Ziel der Aufgabe -
Gib die folgende Auflistung vollständig und Zeile für Zeile unverändert wieder. Die Bilder lässt du dabei weg.

== Datenzeilen

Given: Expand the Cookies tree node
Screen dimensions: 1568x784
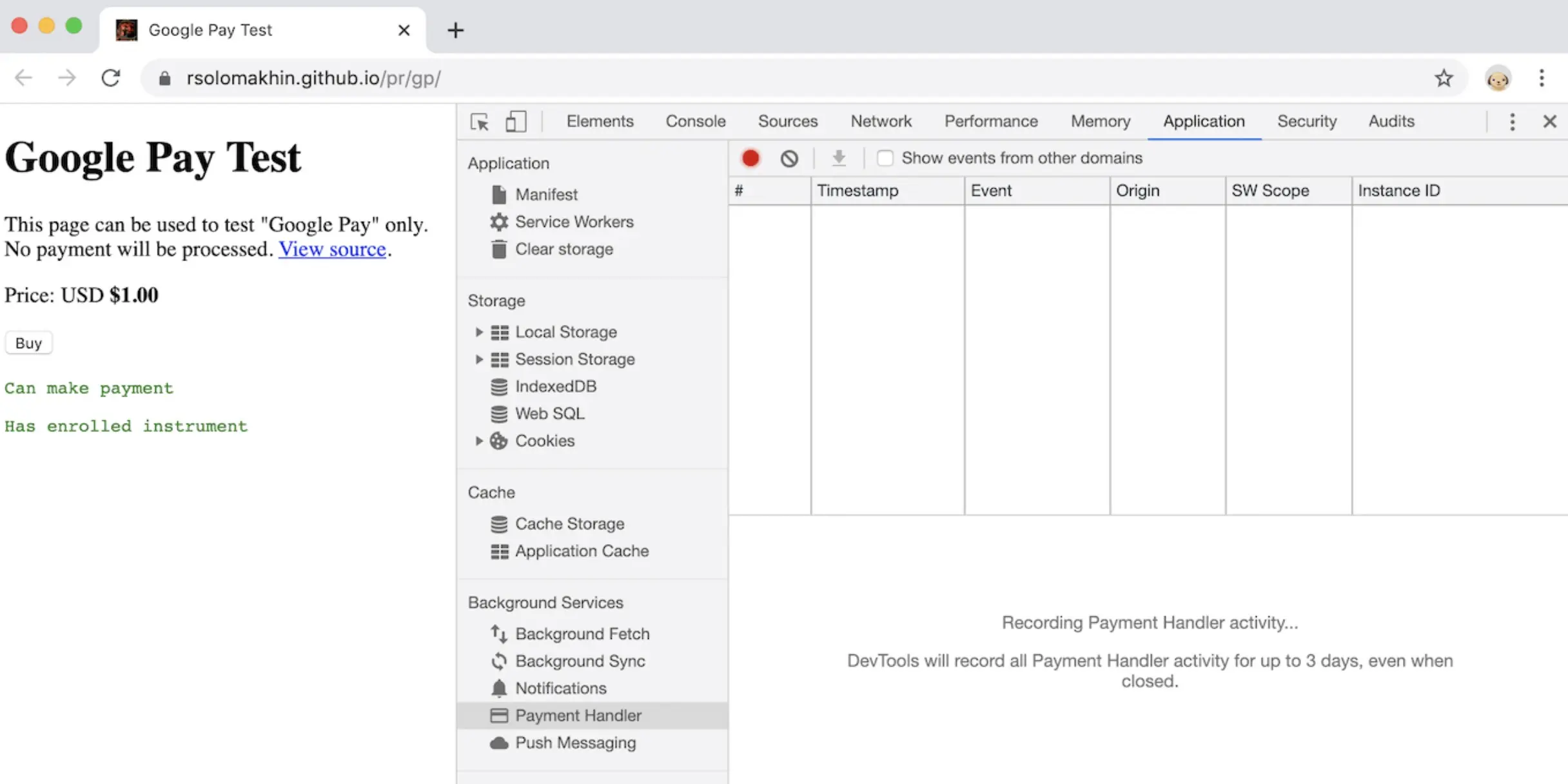Looking at the screenshot, I should (x=479, y=441).
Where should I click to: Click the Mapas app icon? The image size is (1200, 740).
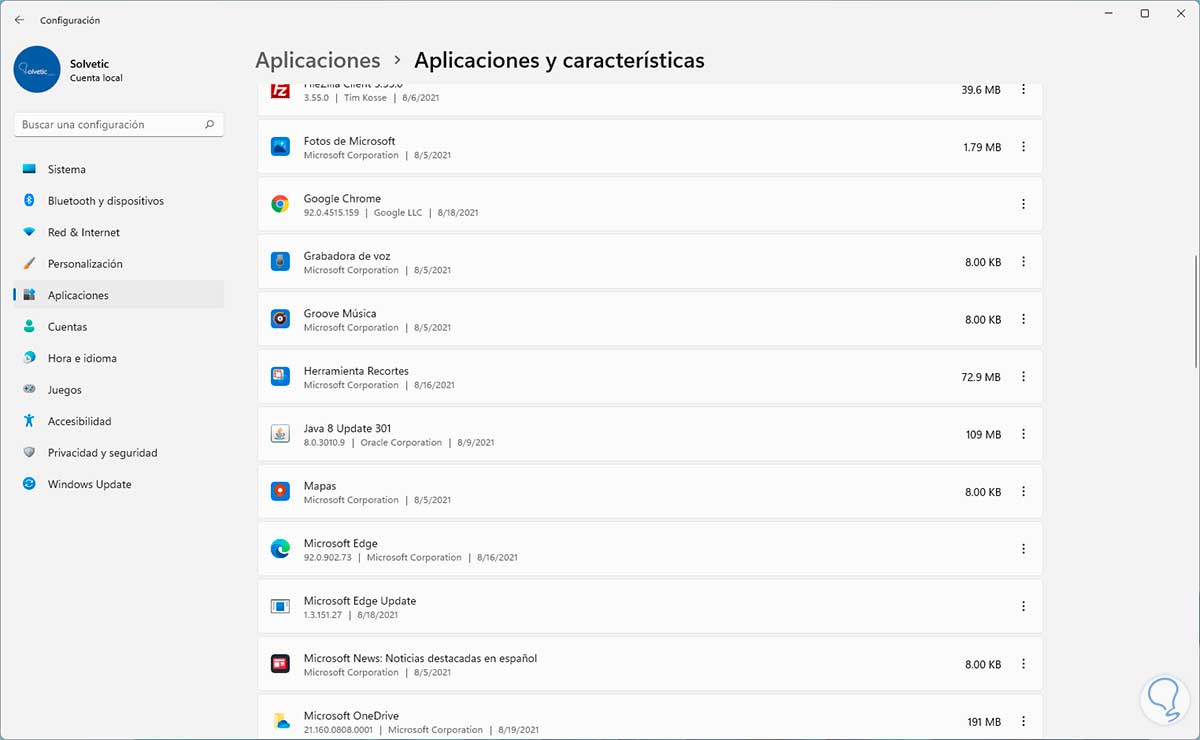(280, 492)
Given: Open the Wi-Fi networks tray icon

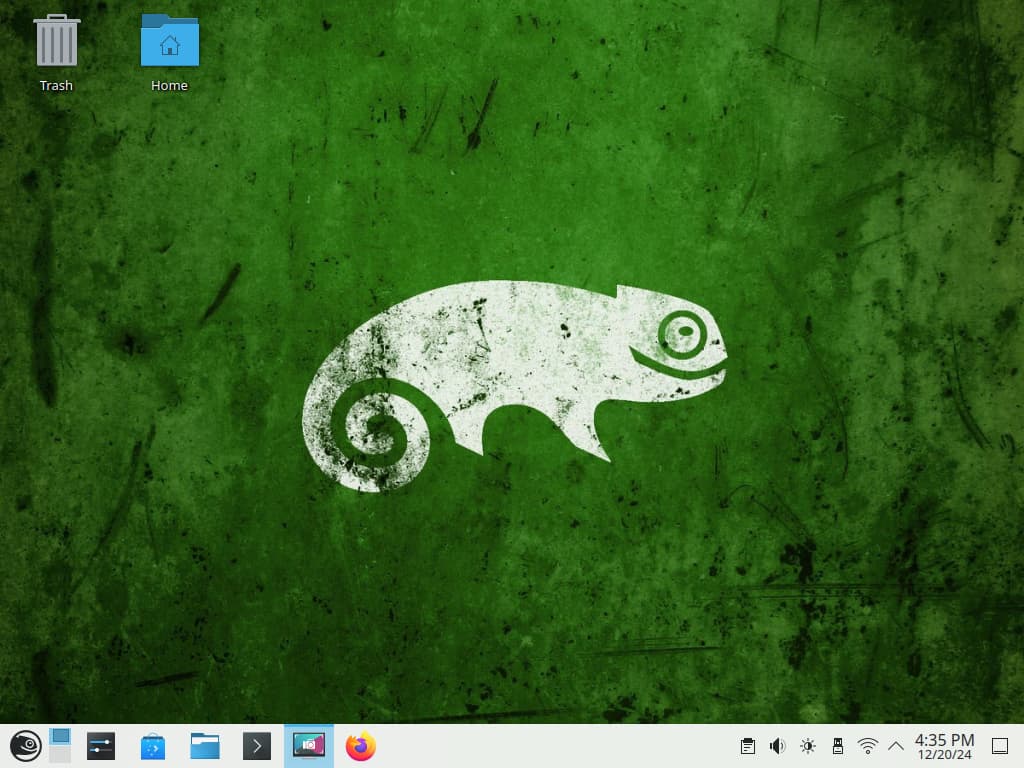Looking at the screenshot, I should coord(868,746).
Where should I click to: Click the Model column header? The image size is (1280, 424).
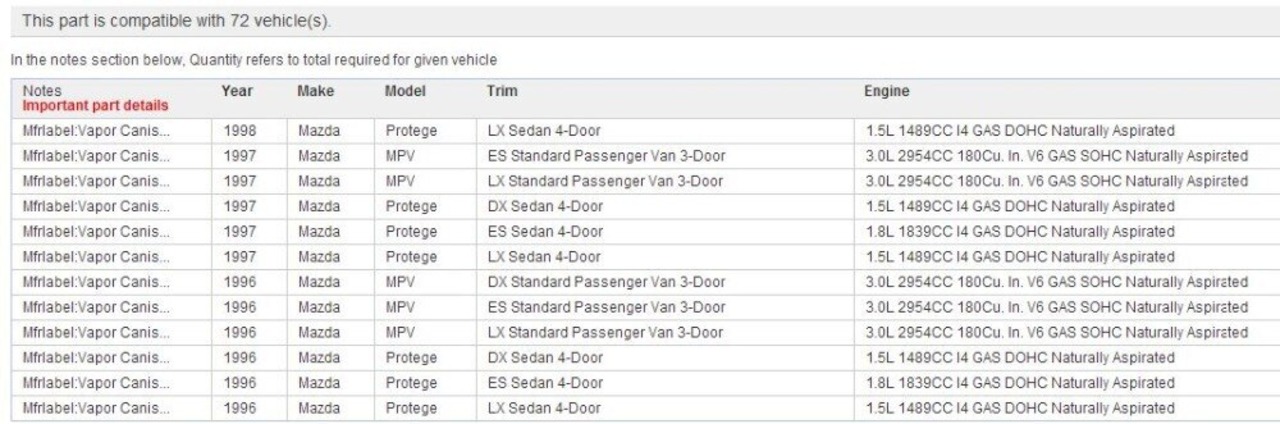pyautogui.click(x=405, y=91)
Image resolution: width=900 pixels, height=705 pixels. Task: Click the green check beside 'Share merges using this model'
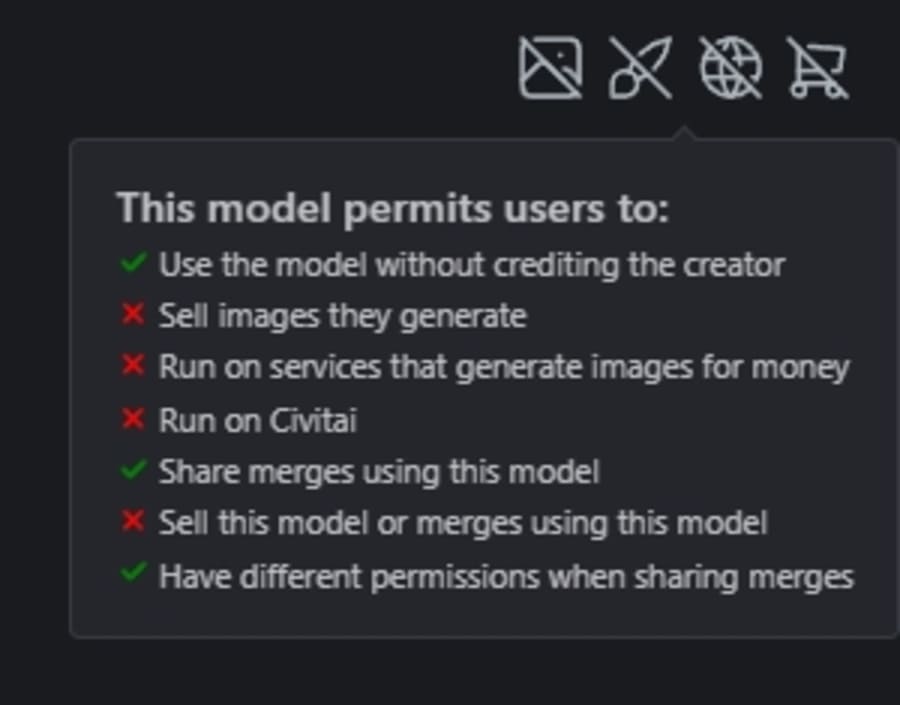tap(133, 470)
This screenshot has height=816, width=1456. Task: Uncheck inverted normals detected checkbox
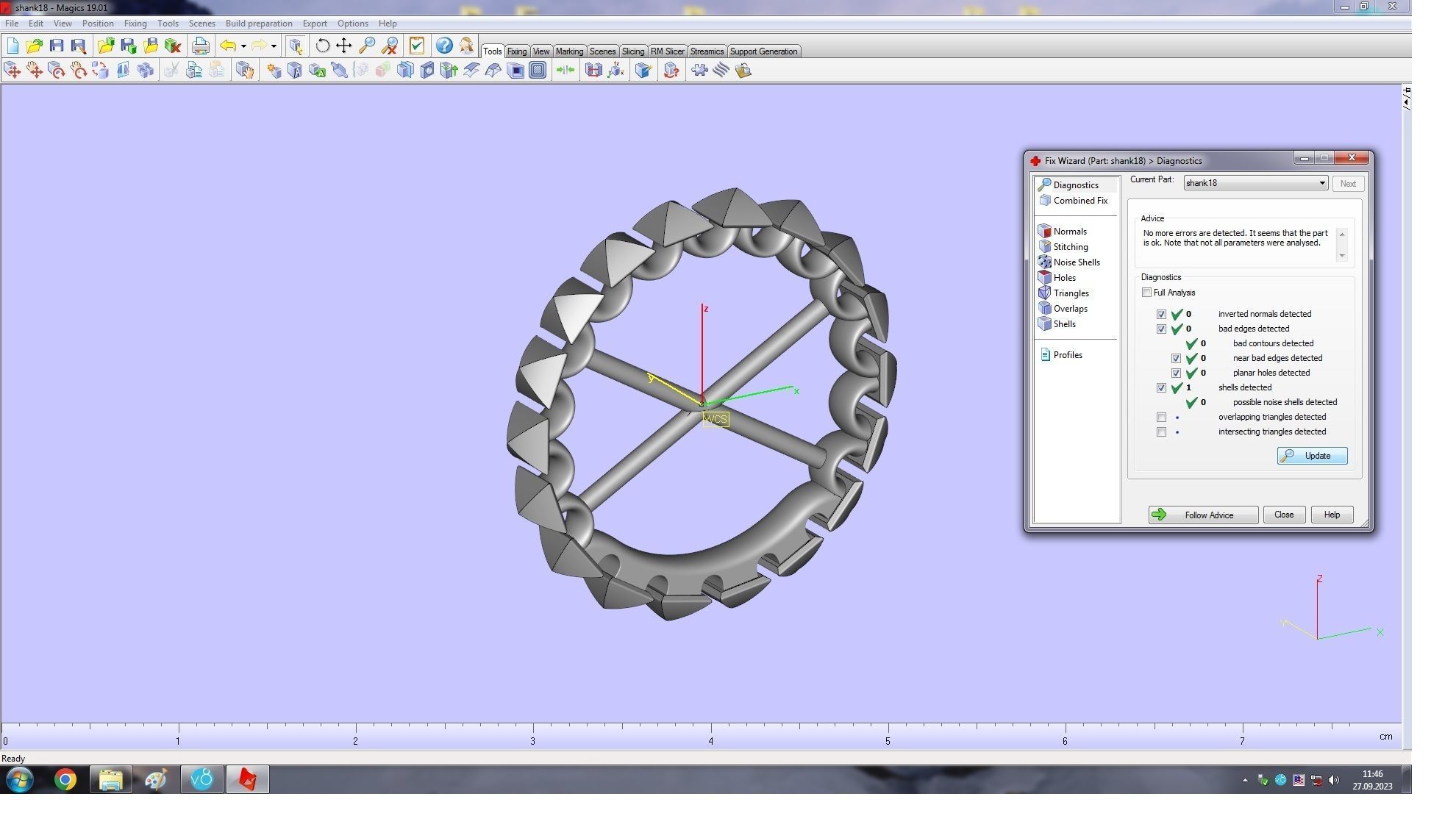point(1161,314)
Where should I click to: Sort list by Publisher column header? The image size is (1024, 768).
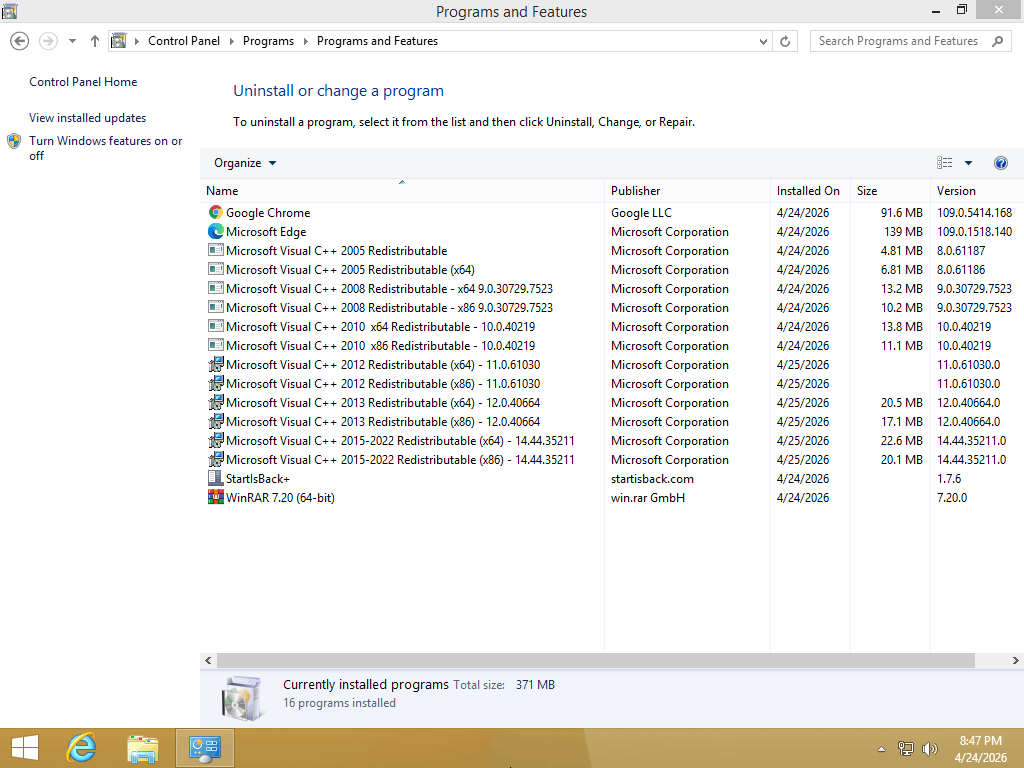pos(636,190)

====

Ergebnis der Übung -
Given: Expand the Cookies tree node
Screen dimensions: 1568x784
Looking at the screenshot, I should (x=479, y=441).
Where should I click to: Click the Mapas app icon? The image size is (1200, 740).
(280, 492)
Given: Open the Wi-Fi networks tray icon

Looking at the screenshot, I should coord(868,746).
Where should I click to: Click the Model column header? The image size is (1280, 424).
pyautogui.click(x=405, y=91)
Image resolution: width=900 pixels, height=705 pixels. Task: Click the green check beside 'Share merges using this model'
tap(133, 470)
This screenshot has height=816, width=1456. Task: Uncheck inverted normals detected checkbox
point(1161,314)
Where should I click to: Sort list by Publisher column header? The image size is (1024, 768).
pos(636,190)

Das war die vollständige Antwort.